> _Data rows_:

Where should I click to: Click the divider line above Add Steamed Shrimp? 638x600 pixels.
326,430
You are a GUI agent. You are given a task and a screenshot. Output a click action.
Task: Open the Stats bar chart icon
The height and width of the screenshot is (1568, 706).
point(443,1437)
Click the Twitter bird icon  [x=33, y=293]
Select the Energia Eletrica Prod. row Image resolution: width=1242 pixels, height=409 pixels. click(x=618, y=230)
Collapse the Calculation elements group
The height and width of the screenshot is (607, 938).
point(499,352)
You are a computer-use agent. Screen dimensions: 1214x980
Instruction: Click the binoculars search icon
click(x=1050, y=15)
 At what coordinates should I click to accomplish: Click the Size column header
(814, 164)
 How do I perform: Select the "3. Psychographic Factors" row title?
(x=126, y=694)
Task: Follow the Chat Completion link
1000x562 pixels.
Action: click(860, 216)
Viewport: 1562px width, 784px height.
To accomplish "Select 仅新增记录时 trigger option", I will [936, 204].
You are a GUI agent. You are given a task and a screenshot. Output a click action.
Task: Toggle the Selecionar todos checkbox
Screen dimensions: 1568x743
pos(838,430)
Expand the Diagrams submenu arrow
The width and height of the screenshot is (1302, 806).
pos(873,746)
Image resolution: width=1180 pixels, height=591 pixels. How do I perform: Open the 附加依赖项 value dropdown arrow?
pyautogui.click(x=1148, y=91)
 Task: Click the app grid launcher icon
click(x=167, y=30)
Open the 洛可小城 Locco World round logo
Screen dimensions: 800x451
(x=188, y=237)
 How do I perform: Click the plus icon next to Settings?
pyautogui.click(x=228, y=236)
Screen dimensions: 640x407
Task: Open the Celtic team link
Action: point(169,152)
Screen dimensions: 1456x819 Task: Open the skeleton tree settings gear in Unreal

> _Exercise brief_: Please arrange the listing above as a numbered list, leaving out any blank lines.

> _Task solution_:
1. Where should I click to: Click the divider line above Add Steamed Shrimp? 638x600 pixels.
2. 326,430
3. You are a GUI agent. You are given a task and a screenshot. Output a click action.
4. Task: Open the Stats bar chart icon
5. The height and width of the screenshot is (1568, 706).
6. point(443,1437)
7. Click the Twitter bird icon  [x=33, y=293]
8. Select the Energia Eletrica Prod. row Image resolution: width=1242 pixels, height=409 pixels. click(x=618, y=230)
9. Collapse the Calculation elements group
10. The height and width of the screenshot is (607, 938).
11. point(499,352)
12. You are a computer-use agent. Screen dimensions: 1214x980
13. Instruction: Click the binoculars search icon
14. click(x=1050, y=15)
15.  At what coordinates should I click to accomplish: Click the Size column header
16. (814, 164)
17.  How do I perform: Select the "3. Psychographic Factors" row title?
18. (x=126, y=694)
19. Task: Follow the Chat Completion link
20. 1000x562 pixels.
21. Action: click(860, 216)
22. Viewport: 1562px width, 784px height.
23. To accomplish "Select 仅新增记录时 trigger option", I will [936, 204].
24. You are a GUI agent. You are given a task and a screenshot. Output a click action.
25. Task: Toggle the Selecionar todos checkbox
26. Screen dimensions: 1568x743
27. pos(838,430)
28. Expand the Diagrams submenu arrow
29. The width and height of the screenshot is (1302, 806).
30. pos(873,746)
31. Image resolution: width=1180 pixels, height=591 pixels. How do I perform: Open the 附加依赖项 value dropdown arrow?
32. pyautogui.click(x=1148, y=91)
33.  Task: Click the app grid launcher icon
34. click(x=167, y=30)
35. Open the 洛可小城 Locco World round logo
36. Screen dimensions: 800x451
37. (x=188, y=237)
38.  How do I perform: Click the plus icon next to Settings?
39. pyautogui.click(x=228, y=236)
40. Screen dimensions: 640x407
41. Task: Open the Celtic team link
42. Action: point(169,152)
43. Screen dimensions: 1456x819 Task: Open the skeleton tree settings gear in Unreal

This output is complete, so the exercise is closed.